Audubon Nature Encyclopedia, volumes 7 and 8
The Golden Treasury of Knowledge, volumes 3 - 7
The Clockwork Universe (Edward Dolnick)
Science history focused on Isaac Newton et al; started well but dragged on a bit too long.
Crow Planet (Lyanda Lynn Haupt)
Excellent essays on human-nature interaction with an emphasis on birds.
Darwin’s Lost World (Martin Brasier)
Science history focused on fossils and the search for the earliest evidence of life on Earth.

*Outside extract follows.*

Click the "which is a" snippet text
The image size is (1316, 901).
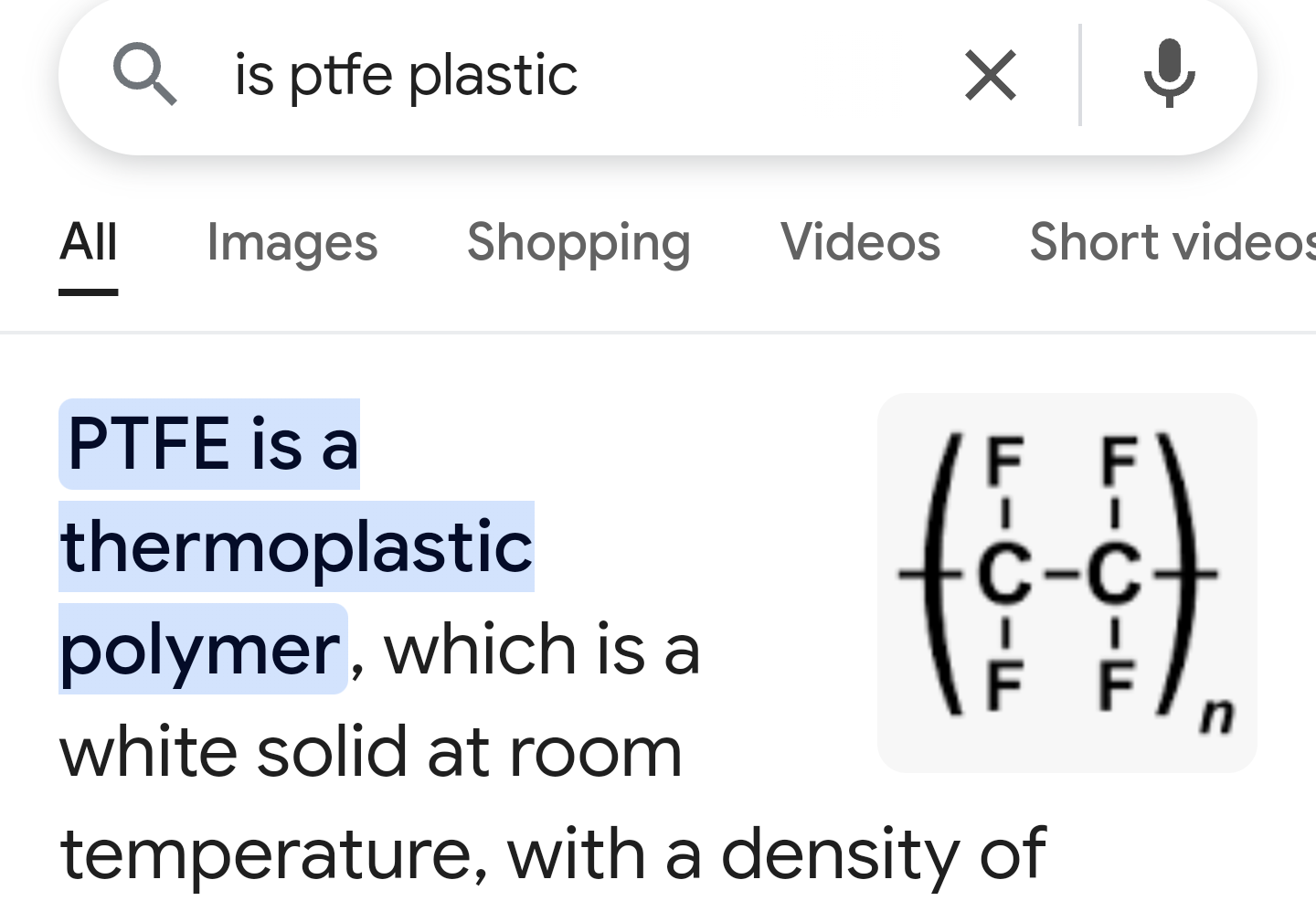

Dawn Light (Diane Ackerman)
Often lyrical essays on nature.
The Daffodil Affair (Michael Innes)
The Weight of the Evidence (Michael Innes)
Classic British mysteries.
The Four Graces (D.E. Stevenson)
Light-hearted tale of four young sisters (British, written in 1946).
Poisoned Pins (Joan Hess)
Contemporary humorous mystery.
The Rescuers (Margery Sharp)
Middle-grade fantasy novel subsequently made into a Disney movie that bears little resemblance to the book; about a trio of mice who set out to rescue a poet (human) from prison.
Wildwood (Colin Meloy)
Middle-grade fantasy about several different communities of magical beings dwelling in a wood bordering Portland, Oregon which only certain people can enter, including the human heroine Pru, who sets out to rescue her young brother. Promising start marred by weak characterization, lack of internal logic, and overemphasis on action.